By company dancer Connie Flachs
Now that we’ve met the author, Henrik Ibsen, let’s meet his famously strong female characters that appear in Val Caniparoli’s Ibsen’s House in Extremely Close April 12-14 at Peter Martin Wege Theatre.
First up is Nora Helmer (played by company dancer Yuka Oba) from his 1879 three-act play, A Doll’s House, which premiered at the Royal Theatre in Copenhagen, Denmark on December 21.
The play is significant for the way it deals with the fate of a married woman, who at the time in Norway lacked reasonable opportunities for self-fulfillment in a male-dominated world. It aroused a great sensation at the time, and caused a “storm of outraged controversy” that went beyond the theater to the world newspapers and society.[Wikipedia]
Nora invites you into her immaculate sitting room, not too expensively furnished, but neat and orderly. She appears on first glance as the ideal nineteenth-century wife: dainty and saccharine-sweet like the macaroons she offers you. However, as you chat longer, you notice something is amiss. The doll-like existence she lives doesn’t fully suit her; her husband, Torvald (played by company dancer Nathan Young), treats her delicately, as though she is a child, without any agency. He draws attention repeatedly to her beauty and talks endlessly about their happiness. Stealing bites of macaroon as he looks away seems to be the only way she exercises her own power.
As her husband leaves the room, Nora leans in closely in confidence.
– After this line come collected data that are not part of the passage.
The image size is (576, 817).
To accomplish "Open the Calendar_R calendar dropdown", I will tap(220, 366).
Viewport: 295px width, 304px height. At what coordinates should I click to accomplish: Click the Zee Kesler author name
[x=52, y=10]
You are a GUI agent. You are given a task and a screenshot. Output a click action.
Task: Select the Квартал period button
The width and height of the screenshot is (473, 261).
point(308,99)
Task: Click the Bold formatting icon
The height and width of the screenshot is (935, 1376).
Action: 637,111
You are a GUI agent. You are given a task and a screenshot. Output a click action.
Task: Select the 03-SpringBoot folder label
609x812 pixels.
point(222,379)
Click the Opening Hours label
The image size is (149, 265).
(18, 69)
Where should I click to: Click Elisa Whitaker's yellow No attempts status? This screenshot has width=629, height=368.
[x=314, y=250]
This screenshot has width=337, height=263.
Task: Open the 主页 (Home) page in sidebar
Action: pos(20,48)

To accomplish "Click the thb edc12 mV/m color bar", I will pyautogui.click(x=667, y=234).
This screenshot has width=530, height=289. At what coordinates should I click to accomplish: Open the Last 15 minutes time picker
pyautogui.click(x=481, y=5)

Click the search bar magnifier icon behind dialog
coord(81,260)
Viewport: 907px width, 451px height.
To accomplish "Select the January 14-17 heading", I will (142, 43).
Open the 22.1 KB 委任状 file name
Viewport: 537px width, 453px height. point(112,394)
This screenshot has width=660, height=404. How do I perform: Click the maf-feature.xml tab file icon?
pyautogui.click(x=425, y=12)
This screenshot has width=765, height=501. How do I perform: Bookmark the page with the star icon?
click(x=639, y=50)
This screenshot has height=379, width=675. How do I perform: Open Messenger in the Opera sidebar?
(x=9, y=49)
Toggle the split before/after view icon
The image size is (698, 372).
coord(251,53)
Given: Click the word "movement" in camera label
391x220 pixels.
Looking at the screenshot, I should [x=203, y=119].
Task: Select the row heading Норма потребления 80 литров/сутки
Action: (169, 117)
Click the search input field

Her previous smiles have vanished and a fire burns behind her eyes. She confesses she has recently taken out a secret loan to help pay for her husband’s medical treatment. At this point in history, women can’t partake in such financial endeavors so she cunningly forged a signature and she’s dealing with the fallout of it: blackmail.
“Something glorious is about to happen,” she whispers. Her husband is about to learn she has been performing “tricks” with other men in an attempt to pay off the debt ensued for his health. She believes he will sacrifice his reputation to protect her. You nod slowly, not wanting to mar her optimism, but leave with a queasy feeling about the matter.
No word comes from Nora over the next few weeks until a neighbor asks if you’ve heard of the Helmer’s scandal. “She just left,” your gossiping neighbor whisper-yells. “Walked out on him and the children. Can you even begin to fathom….?”
But you can. You have seen the fire in her eyes, you know of her defiance. Her husband failed her expectations, sacrificing his devotion and integrity to the woman he has married for the public theater of happiness and dignity. She was done playing the role of the doll. As the scene ends with the slam of a door, you wonder if you will see her again, free in the wild world outside the doll’s house.